Dedh Ishqiya is special. Special because it makes certain points and portrays certain themes on the silver screen with such artistic brilliance, beauty, boldness and subtlety that one cannot help but marvel. The evocative use of Urdu creates an atmosphere which asks one to sit back, soak in the romance of a by-gone era and savour every moment of it. At one level Dedh Ishqiya is almost like a medieval romance set in the 21st century (the humorous references to the iPhone is a reminder of that). Laced with intrigues and counter intrigues and punctuated with humour the narrative takes in its stride some significant subjects- claims to aristocracy by the nouveau riche, the debate surrounding inherent artistic ability and feigned artistic glory. At the heart of the narrative, however, almost secretly protected in a gilded box is a pristine and beautiful relationship between the two female protagonists of the film- Muniya(Huma Qureshi) and Begum Para(Madhuri Dixit). Even the revelation of the fact that the relationship between Begum Para and Muniya is something more than friendship towards the climax (the much talked about shadow play and a reference to “Lihaaf”-evoking the allusion to Ismat Chugtai’s Lihaaf) is so aesthetically and soothingly achieved that one is left wonder struck.

Fire was the last mainstream Hindi film to have positively portrayed a lesbian relationship and that presentation too had its share of critics and admirers. The critics pointed out to the fact that the relationship that the female leads of Fire shared hinged upon an immensely patriarchal basis as it was only after the women were denied their husband’s love that they turned to each other for emotional  and physical solace. However, the story in Dedh Ishqiya is different. At one level critics could argue that the case here is the same as Begum Para was not loved by her husband, whose sole preoccupations of gambling, alcoholism and pederasty (laundebaazi) are made explicit in the film, and therefore found in Muniya a friend, a partner and a soul-mate.
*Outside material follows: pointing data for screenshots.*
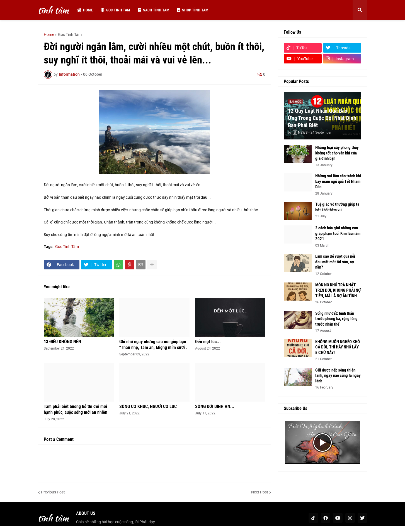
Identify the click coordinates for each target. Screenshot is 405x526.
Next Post (259, 492)
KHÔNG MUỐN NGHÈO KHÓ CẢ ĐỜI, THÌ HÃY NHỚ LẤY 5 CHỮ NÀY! (337, 347)
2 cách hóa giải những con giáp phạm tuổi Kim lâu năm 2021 (337, 233)
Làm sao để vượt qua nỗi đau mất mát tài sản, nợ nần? (335, 262)
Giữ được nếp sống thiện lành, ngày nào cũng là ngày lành (338, 376)
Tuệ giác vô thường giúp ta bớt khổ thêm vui (337, 207)
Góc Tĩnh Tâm (70, 34)
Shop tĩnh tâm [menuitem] (192, 10)
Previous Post (53, 492)
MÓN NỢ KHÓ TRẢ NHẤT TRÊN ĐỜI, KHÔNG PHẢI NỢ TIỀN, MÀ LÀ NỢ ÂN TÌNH (338, 290)
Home (49, 34)
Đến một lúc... (208, 341)
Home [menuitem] (85, 10)
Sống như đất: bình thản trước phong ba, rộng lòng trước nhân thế (336, 319)
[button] (360, 10)
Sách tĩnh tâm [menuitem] (153, 10)
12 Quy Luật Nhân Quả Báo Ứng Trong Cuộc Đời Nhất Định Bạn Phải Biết (322, 118)
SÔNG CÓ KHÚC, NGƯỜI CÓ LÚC (148, 406)
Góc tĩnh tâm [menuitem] (115, 10)
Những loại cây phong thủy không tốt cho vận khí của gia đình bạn (337, 153)
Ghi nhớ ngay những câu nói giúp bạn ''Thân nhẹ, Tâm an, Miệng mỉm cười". (153, 344)
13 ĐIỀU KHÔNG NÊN (62, 341)
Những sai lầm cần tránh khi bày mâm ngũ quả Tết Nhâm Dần (338, 181)
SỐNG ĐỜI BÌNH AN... (214, 406)
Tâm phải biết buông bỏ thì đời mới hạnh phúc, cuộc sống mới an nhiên (75, 409)
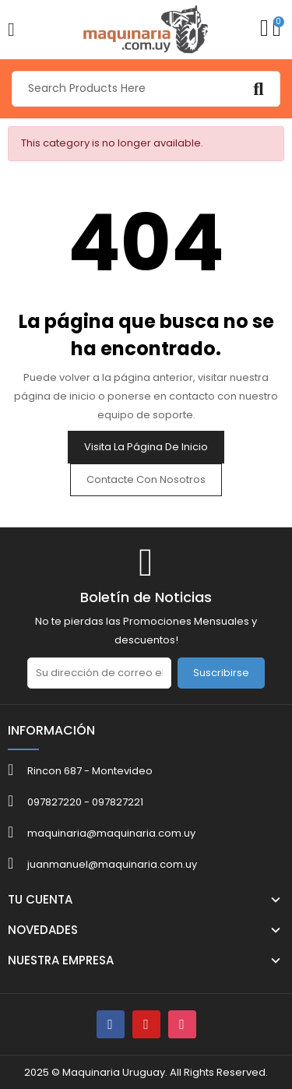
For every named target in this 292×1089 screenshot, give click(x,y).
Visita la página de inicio (146, 446)
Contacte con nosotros (146, 479)
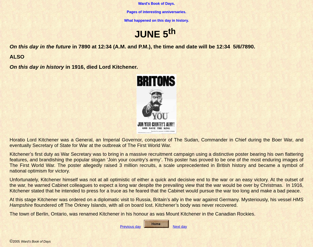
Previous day (130, 227)
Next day (180, 227)
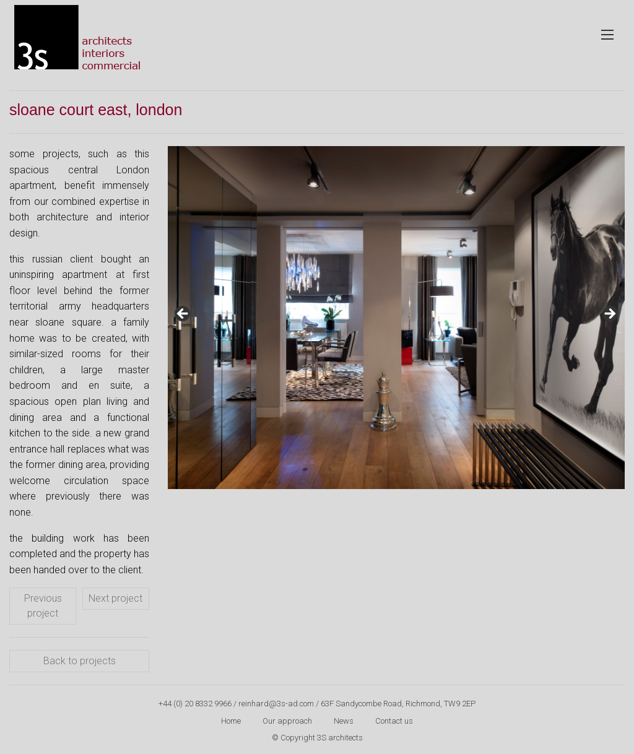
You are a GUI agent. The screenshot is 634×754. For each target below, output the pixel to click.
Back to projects (79, 661)
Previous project (43, 605)
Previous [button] (183, 314)
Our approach (287, 721)
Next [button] (609, 314)
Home (231, 721)
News (344, 721)
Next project (115, 598)
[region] (396, 317)
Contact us (394, 721)
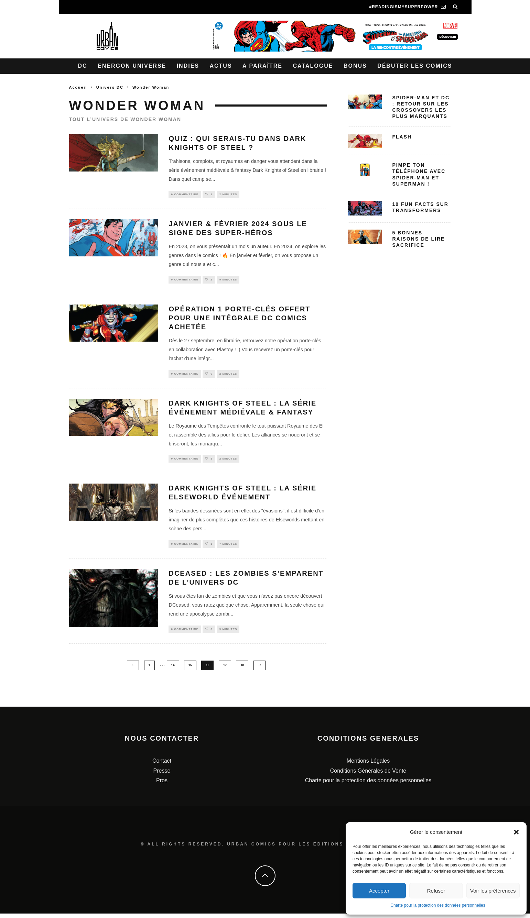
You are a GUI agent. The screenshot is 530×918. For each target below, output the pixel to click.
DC (82, 66)
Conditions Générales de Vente (368, 775)
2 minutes (228, 194)
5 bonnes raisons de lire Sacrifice (418, 239)
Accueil (78, 87)
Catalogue (313, 66)
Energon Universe (132, 66)
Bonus (355, 66)
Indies (188, 66)
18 (242, 670)
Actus (220, 66)
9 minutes (228, 280)
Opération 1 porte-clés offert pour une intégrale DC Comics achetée (239, 319)
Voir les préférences (493, 891)
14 (173, 670)
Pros (161, 785)
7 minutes (228, 547)
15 (190, 670)
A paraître (262, 66)
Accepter (379, 891)
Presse (162, 775)
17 (225, 670)
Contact (161, 765)
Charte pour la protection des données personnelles (437, 905)
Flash (402, 137)
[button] (516, 832)
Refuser (436, 891)
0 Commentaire (184, 194)
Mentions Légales (368, 765)
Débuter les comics (414, 66)
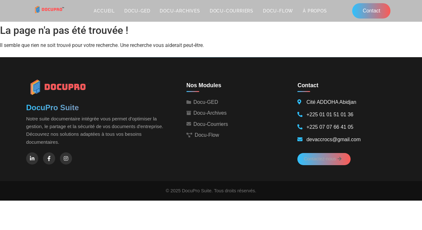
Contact (371, 10)
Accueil (104, 10)
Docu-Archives (180, 10)
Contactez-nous (323, 158)
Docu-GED (137, 10)
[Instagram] (66, 158)
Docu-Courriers (231, 10)
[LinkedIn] (32, 158)
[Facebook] (49, 158)
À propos (315, 10)
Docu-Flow (278, 10)
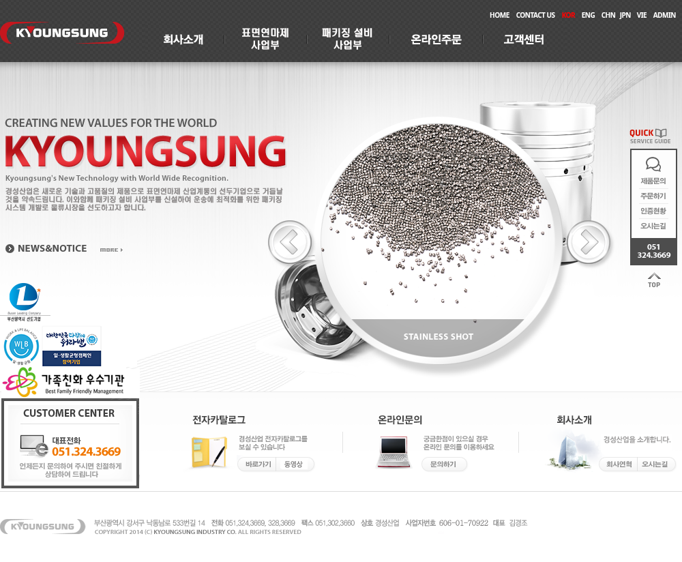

That may be true but she does not simply accept Muniya as a substitute for a man. She exercises agency, and even when she is presented with a choice- as she has in Khalujan (Naseeruddin Shah), whom she herself acknowledges as a lover one can only dream to have – she chooses to spend the rest of her life with Muniya. It is this aspect of the agency that she exercises both with respect to her existence as well as her sexuality which makes Dedh Ishqiya a path breaking film.

It does not scream out or ask the audiences to gobble lessons related to female autonomy but subtly(and subtly is an understatement here) communicates Begum Para’s angst and new found happiness in a statement she makes, “Mujhe Jeene Ki Aazadi Chahiye.” She is desirous of freedom and her right to be which has been denied to her at every stage of her existence. Her marriage caused her to wilt, it caused her to stifle the dancer within her and dance is something that she embodies. Her husband’s death and Muniya’s company gave her a new reason to live for herself, a new reason to do what she always wanted to and a purpose to exist. It is this opportunity that is denied to countless women not only in India but in every corner of the world where patriarchy looms large. Dedh Ishqiya may not be a member of the 100 crore or 200 crore club of Indian cinema, but it is an achievement in cinematic excellence a few can parallel.